## Required task:
Pull out each line in the items that contains the word "Tick".

##### Material to process #####

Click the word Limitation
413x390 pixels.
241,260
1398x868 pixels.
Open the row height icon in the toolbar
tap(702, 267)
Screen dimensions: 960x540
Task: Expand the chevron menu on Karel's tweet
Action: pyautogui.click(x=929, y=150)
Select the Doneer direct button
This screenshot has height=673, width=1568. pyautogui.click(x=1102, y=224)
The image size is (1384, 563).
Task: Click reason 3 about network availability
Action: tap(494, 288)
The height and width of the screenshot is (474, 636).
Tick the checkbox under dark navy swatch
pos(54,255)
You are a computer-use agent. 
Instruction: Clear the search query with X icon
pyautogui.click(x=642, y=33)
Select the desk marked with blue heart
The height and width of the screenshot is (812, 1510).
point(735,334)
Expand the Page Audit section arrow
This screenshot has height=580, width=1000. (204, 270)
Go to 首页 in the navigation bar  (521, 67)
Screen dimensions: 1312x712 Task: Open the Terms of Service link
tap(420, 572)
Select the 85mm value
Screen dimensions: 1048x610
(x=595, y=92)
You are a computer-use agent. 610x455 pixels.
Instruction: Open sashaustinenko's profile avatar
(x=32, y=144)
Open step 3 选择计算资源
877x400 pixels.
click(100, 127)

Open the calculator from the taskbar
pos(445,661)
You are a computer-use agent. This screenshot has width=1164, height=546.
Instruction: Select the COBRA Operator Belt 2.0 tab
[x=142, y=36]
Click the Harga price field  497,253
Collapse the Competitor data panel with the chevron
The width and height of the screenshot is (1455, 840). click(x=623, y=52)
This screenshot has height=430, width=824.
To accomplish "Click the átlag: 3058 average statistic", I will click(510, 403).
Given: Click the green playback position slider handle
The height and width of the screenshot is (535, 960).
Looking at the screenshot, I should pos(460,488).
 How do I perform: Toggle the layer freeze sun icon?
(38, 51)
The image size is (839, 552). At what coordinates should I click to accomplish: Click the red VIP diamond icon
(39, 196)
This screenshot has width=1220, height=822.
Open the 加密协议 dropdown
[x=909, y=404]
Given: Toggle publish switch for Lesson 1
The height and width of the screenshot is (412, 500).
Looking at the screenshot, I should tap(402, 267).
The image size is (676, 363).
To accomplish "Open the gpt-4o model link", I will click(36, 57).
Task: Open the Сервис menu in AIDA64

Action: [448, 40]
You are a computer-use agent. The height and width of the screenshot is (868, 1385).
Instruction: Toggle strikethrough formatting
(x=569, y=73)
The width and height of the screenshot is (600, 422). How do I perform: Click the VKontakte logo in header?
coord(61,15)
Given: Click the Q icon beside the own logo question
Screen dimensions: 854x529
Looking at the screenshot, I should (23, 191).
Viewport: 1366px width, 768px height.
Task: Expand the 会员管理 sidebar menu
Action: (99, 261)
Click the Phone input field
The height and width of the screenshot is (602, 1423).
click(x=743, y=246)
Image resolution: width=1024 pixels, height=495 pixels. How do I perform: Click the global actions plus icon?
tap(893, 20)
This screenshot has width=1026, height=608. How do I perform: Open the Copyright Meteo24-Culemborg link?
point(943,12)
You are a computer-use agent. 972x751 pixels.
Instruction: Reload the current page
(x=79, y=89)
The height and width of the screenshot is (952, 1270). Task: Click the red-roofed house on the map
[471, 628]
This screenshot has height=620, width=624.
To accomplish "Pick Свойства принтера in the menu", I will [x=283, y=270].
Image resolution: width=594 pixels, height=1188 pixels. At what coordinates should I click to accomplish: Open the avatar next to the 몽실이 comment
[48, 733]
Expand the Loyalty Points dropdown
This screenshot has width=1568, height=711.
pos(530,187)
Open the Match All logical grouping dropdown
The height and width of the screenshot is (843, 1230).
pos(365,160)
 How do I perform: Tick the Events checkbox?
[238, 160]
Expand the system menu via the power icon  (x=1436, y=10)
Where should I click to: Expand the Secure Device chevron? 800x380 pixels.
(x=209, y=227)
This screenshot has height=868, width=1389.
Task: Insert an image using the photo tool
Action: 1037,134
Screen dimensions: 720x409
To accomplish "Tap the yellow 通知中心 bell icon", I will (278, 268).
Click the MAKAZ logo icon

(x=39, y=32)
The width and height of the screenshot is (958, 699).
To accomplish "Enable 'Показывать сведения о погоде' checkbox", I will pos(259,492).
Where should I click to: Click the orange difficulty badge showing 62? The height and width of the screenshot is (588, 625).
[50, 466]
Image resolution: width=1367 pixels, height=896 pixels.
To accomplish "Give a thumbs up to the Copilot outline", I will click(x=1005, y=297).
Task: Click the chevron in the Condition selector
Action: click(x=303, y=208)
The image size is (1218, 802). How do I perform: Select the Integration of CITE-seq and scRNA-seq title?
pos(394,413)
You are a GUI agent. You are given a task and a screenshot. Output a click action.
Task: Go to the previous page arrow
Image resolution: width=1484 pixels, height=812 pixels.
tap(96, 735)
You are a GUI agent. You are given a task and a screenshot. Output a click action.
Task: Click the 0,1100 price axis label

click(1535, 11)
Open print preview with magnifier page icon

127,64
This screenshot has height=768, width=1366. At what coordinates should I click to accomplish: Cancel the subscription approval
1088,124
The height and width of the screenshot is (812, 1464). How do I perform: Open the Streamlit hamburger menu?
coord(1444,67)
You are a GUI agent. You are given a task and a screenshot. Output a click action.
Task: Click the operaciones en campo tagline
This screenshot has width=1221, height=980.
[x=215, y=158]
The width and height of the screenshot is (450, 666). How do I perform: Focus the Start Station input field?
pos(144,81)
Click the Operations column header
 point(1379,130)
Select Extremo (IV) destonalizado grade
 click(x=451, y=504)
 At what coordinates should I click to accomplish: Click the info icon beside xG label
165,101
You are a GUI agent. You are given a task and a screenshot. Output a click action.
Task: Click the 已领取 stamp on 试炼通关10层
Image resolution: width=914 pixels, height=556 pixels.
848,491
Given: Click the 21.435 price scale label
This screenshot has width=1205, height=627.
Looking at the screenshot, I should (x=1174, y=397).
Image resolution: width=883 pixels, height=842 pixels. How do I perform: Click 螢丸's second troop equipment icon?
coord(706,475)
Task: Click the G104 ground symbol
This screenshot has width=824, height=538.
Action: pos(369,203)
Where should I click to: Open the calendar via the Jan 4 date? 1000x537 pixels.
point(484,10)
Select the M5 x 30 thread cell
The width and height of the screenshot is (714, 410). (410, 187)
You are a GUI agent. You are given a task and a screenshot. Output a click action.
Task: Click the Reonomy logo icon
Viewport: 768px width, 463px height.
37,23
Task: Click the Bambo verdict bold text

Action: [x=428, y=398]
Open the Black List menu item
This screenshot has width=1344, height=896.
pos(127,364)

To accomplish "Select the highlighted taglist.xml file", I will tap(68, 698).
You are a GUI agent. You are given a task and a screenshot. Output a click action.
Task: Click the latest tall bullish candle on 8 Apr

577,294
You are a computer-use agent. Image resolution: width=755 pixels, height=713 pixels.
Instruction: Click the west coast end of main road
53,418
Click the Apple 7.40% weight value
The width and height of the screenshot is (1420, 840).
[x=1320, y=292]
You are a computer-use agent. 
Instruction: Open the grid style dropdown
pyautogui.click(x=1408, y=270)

#####

## Response to the task:
Tick the checkbox under dark navy swatch
 How do I perform: Tick the Events checkbox?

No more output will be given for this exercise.